Visitors to Design Products, meanwhile, can expect a vast array of approaches to design, from new materials that fuse science and nature to playful, interactive gizmos. Echoing their IDE counterparts, a great number of projects explore electronic devices and interfaces that bridge the gap between the physical and the digital.

Across Platform 18, the study group that focuses on new models of production and processes, there’s a marked interest in approaches to textiles, colours and dyes. Avantika Agarwal’s Dreaming in CMYK considers the over-stimulation of the colour spectrum, and asks how we might use technology to reinstate the value of colour in the world, while Cindy Strobach’s Electro Colour uses dyes and electrolysis of water to visualise  circuit boards and the inside of electronic objects. 

Sensor-based gizmos respond in light, sound and movement to touch, breath and substance, while ‘hack’ projects re-appropriate a cheap toaster to become a leather mould, and an iron into a five-minute cooking device.

Alexandra Theunissen’s Dyssonance is a noteworthy piece aimed at music annotation for dyslexic people.

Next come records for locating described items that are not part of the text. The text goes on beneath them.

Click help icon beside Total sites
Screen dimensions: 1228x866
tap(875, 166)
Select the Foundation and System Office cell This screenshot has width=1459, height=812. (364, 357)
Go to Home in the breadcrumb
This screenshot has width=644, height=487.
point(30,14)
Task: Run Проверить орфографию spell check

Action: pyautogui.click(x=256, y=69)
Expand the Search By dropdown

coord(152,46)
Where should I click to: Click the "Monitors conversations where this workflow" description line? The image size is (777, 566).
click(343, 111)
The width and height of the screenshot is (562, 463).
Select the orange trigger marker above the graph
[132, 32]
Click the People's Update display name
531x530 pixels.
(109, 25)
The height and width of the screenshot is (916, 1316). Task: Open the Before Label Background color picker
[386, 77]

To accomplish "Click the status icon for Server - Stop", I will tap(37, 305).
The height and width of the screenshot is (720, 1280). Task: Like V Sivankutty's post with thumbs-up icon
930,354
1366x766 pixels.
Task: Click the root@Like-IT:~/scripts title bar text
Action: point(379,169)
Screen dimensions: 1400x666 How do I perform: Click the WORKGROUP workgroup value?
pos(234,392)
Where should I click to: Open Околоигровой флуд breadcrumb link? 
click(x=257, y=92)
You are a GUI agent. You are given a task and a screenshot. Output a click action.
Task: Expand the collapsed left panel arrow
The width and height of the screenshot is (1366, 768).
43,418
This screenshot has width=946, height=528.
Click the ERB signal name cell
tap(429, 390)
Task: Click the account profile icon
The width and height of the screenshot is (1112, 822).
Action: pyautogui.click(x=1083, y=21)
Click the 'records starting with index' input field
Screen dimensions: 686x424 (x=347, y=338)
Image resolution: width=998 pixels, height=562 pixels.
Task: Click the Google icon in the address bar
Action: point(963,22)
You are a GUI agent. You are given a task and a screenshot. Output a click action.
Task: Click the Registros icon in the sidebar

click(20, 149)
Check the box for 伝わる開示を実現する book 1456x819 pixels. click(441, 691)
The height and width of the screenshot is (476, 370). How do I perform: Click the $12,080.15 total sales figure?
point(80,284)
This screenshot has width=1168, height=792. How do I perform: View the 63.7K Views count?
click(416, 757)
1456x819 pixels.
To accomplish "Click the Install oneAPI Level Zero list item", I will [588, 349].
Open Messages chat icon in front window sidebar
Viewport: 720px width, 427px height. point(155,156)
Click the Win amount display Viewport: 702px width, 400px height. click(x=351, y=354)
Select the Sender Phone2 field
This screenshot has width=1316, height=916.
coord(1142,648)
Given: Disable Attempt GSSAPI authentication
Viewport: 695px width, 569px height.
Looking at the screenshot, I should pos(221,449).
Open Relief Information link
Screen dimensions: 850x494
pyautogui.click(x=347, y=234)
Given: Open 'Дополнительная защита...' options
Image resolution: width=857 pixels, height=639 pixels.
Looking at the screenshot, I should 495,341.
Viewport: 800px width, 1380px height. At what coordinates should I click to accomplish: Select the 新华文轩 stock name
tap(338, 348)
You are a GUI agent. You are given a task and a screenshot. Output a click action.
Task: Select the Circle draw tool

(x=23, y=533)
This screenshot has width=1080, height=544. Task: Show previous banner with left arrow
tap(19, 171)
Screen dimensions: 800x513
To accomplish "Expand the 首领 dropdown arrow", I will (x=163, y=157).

She translates traditional musical annotation into a more intuitive and physical form, drawing on blocks of different colours, shapes and sizes to build rhythm and melody.

Vehicle Design showcases students’ major project for Fiat, with stunning drawings and concepts spanning high-rise living, cars for slums, sensorial experiences, modular car sharing and more commercially appealing vehicles.


The School of Design Work-in-progress Show 2014 runs until Sunday 9 February. Open daily, 10am – 5.30pm.